In 2010, the Virgin Islands Party-led government awarded a no-bid contract to the United Kingdom-based company Biwater, which resulted in Biwater’s completion of a water plant and two sewerage treatment plants: one at Burt Point and one in Paraquita Bay.

The Burt Point facility near Road Town started processing sewage in late 2015. However, the Paraquita Bay plant, which was completed around the same time, has never been used because government didn’t lay the pipes to connect it to East End, mainly due to a lack of funding.

At least twice, the government transferred money away from the EE/LL project to another purpose: first to the new Dr. Orlando Smith Hospital and then to the pier park project.

Irma damage

The then-National Democratic Party government restarted work once again in 2017, but damage from Hurricane Irma dashed hopes for its completion.

The previous VIP-led administration vowed in October 2020 to restart works, with then-Premier Andrew Fahie pledging to award at least 40 petty contracts — each worth less than $100,000 — as part of $6,142,500 allocated to complete the project.

In August 2021, the first pipes were laid from the main pump in Paraquita Bay to Fat Hogs Bay, then-Transportation, Works and Utilities Minister Kye Rymer said at the time.

Then in February, more contracts were awarded to start a “four-phase” project that began with the installation of 1,400 metres of lines and manholes from Parham Town to Long Swamp, Mr. Rymer said at the time.

In July, Mr. Fraites said that the project would continue to be carried out in phases, with the current phase focusing on the area between Fat Hogs Bay and Long Swamp. He affirmed last week that all lateral lines connecting to the Paraquita Bay plant have been laid.

EE roadwork

On Friday, related roadwork began between Vanterpool Estates bus stop and Fine Foods,according to a government press release. Over the weekend, although work was scheduled to take place between the bus stop and the entrance to a local car rental agency, there was little action.

On Monday afternoon, workers were excavating the portion of the road in front of Fine Foods. They used heavy equipment and shovels to dig out portions of the road in front of One Mart Supermarket.

Work continued with excavation between the junction adjacent to Nature’s Way extending to Fat Hogs Bay in East End.

The government advised motorists that the road would be closed from Friday until Tuesday from 7 a.m. to 4 p.m. to facilitate the roadwork.
· · · · ·
◆ Study questions:
a - Reproduce the portion of the article on the East End sewerage project starting at "EE roadwork" and ending at "facilitate the roadwork.".
b - Extend the article on the East End sewerage project, picking up right after its final sentence.

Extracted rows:
· · · · ·
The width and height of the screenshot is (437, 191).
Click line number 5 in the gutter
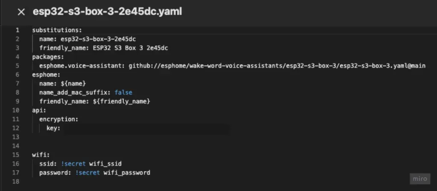(17, 66)
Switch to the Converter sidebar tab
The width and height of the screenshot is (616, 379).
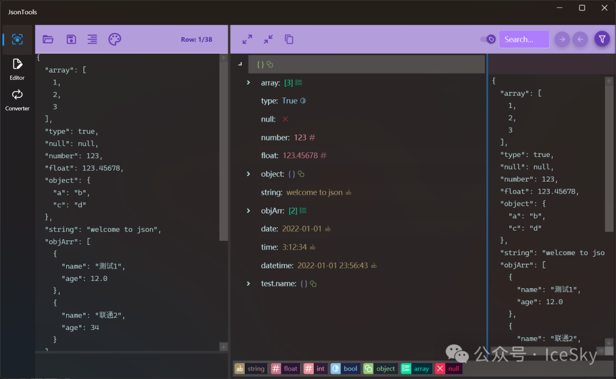pyautogui.click(x=17, y=99)
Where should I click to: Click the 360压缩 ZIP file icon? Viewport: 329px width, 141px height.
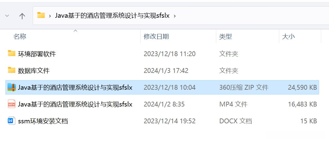tap(11, 87)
· · · · ·
◆ Answers to each task:
a -
EE roadwork

On Friday, related roadwork began between Vanterpool Estates bus stop and Fine Foods,according to a government press release. Over the weekend, although work was scheduled to take place between the bus stop and the entrance to a local car rental agency, there was little action.

On Monday afternoon, workers were excavating the portion of the road in front of Fine Foods. They used heavy equipment and shovels to dig out portions of the road in front of One Mart Supermarket.

Work continued with excavation between the junction adjacent to Nature’s Way extending to Fat Hogs Bay in East End.

The government advised motorists that the road would be closed from Friday until Tuesday from 7 a.m. to 4 p.m. to facilitate the roadwork.

b -
Road Town, CGB

During the GIS broadcast last week, officials also provided updates on other sewerage work in the territory.

“We’ve done some major sewage work in the Road Town area, especially as it relates to trying to make the necessary room to connect the Social Security project up in Joes Hill,” Mr. Smith- Berkeley said. “We’ve also done some work to connect the new high school into the system.”

He added that in the “not too distant future” there will be a better sewage system throughout the entire territory.

Road Town works

Mr. Fraites said the Road Town sewage project is 98 percent complete, aside from a lateral line connection that needs to be laid down between Main Street and Flemming Street.

“We tried our best to ensure traffic was passable [between Rite Way and Mellow Moods],”he said. “Generally speaking, we’re happy that we’re able to go through the process. I know some people were a bit inconvenienced, and that was something we understood would happen, but we were able to get through that fairly quickly.”

Burt Point plant

The sewage treatment plant at Burt Point — which was knocked offline in Hurricane Irma about two years after it became partially operational — is also expected to be repaired soon.

In May, Mr. Rymer told the House of Assembly that government had drafted a contract worth more than $1.4 million to repair the facility and bring it back online.

Asked by Opposition Leader Julian Fraser for a projected completion date, Mr. Rymer said at the time that once the initial paperwork is finished he expected the plant to be recommissioned in six months.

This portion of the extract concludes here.